2. 'The Mask' - My rating (4/5) - An interesting story which, again, involves the book, and also a strange scientific discovery.
3. 'The Court Of The Dragon' (3/5) - This story of a man stalked by a mysterious figure is good, but not as innovative as the first two tales.
4. 'The Yellow Sign' (3/5) - One of the most famous stories in the book. 'The King In Yellow' features prominently here. This is a good story, and my rating is more about personal taste - I like Lovecraft for his science-based horror, and dislike Poe for his more traditional graveyard-Gothic style. This is more Poe than Lovecraft.
5. 'The Demoiselle D'Ys' (1/5) - Sadly, this is the last story in the book with any reference to 'The King in Yellow' and the reference here is very tenuous. Also, this story starts to bring in Chambers' very sappy, over-the-top romantic style. It's also full of archaic French falconcry terms(?), and has a very standard ending. I found myself quite sickened by it.
6. 'The Prophets' Paradise' (3/5) - Very strange. This short piece is closer to poetry than prose. It's a series of linked scenes that are weird, atmospheric and very visual. I have no idea what it's about, but it's strangely intriguing.
(The next four stories are all set in Paris, are all about art students and there is no further mention of 'The King In Yellow.')
7. 'The Street Of The Four Winds' (3/5) - A short tale about a scrawny cat and a lonely artist. This is a good story that is notable for its excellent, affectionate descriptions of the cat's behaviour. Also, while it's not really horror, the ending is strangely creepy. I'm sure Lovecraft enjoyed this one.
8. 'The Street Of The First Shell' (4/5) - This is actually a really good story that gives a great feeling of living in a city which is under siege, and where shells whistle overhead constantly. Chambers gives us atmosphere, action and shows that he is capable of excellent writing. At the same time, there are some annoying lulls into inconsequential 'comedy' and there are some astoundingly clumsy paragraphs mixed in with the good stuff.
9 & 10 - 'The Street of Our Lady Of The Fields' & 'Rue Barree' (both 1/5) - The book ends with two incredibly tedious, annoying 'romantic' stories that I had to force myself to wade through. Page after page is filled with vomit-inducing dialogue and endless descriptions of chirping sparrows.

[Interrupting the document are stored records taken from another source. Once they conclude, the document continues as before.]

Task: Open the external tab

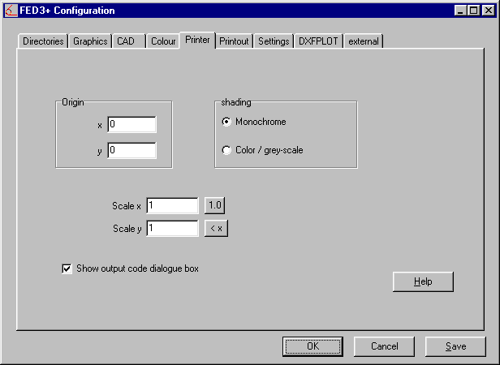Action: click(x=363, y=41)
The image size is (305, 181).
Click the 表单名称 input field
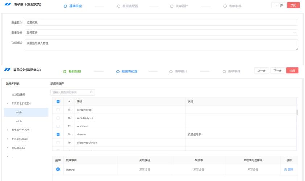coord(161,22)
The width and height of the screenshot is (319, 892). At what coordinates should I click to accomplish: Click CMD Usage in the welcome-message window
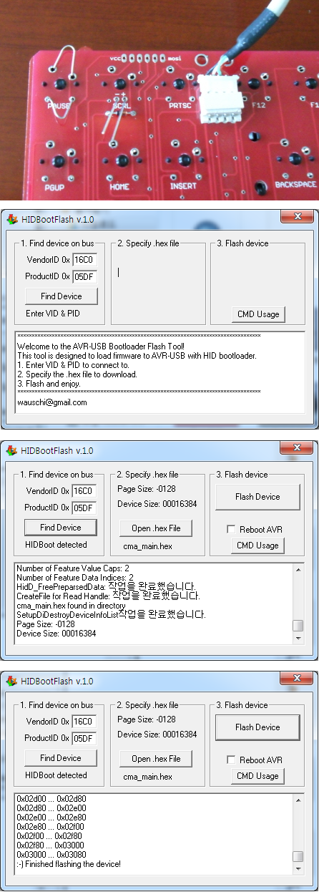pyautogui.click(x=257, y=314)
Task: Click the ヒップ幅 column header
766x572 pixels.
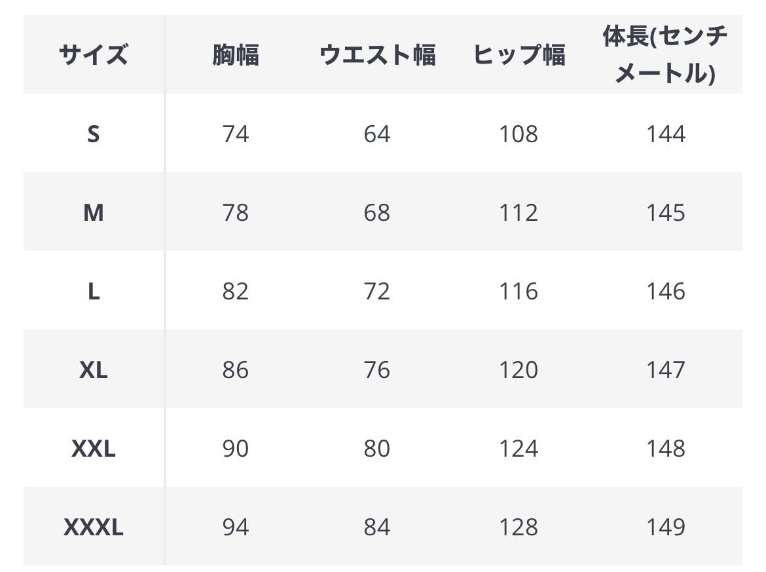Action: tap(519, 55)
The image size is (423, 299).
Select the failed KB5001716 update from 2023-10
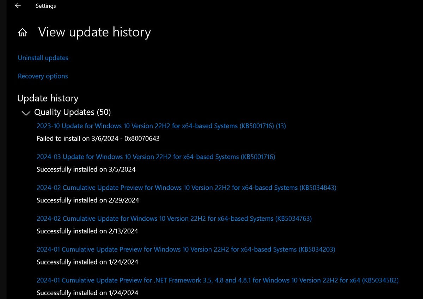(x=161, y=126)
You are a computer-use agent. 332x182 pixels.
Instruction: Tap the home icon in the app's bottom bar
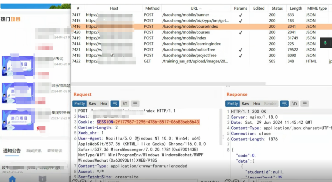click(12, 179)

I'm guessing this is indicative of a lot of Chambers' other output. Believe me when I say, it's very hard to read.
Summary: I'm confused as to how this was a best-seller for so many years, as it is such a mixed bag, swinging from atmospheric horror to the sappiest of romance fiction. It's hard to imagine that any reader would have enjoyed everything in this book. Also, after such a strong opening, where Chambers goes to the trouble of extrapolating a near-future setting and giving a history of 'The King In Yellow,' I do not understand why he so quickly gave up on the idea, and filled this volume out with a miscellaneous bunch of tales that had nothing to do with the reviled tome. Chambers is a mystery. Regardless, if you're a horror fan, seek out 'The Repairer Of Reputations,' maybe some of the other stories, if you feel like it. Leave the romance fiction well alone.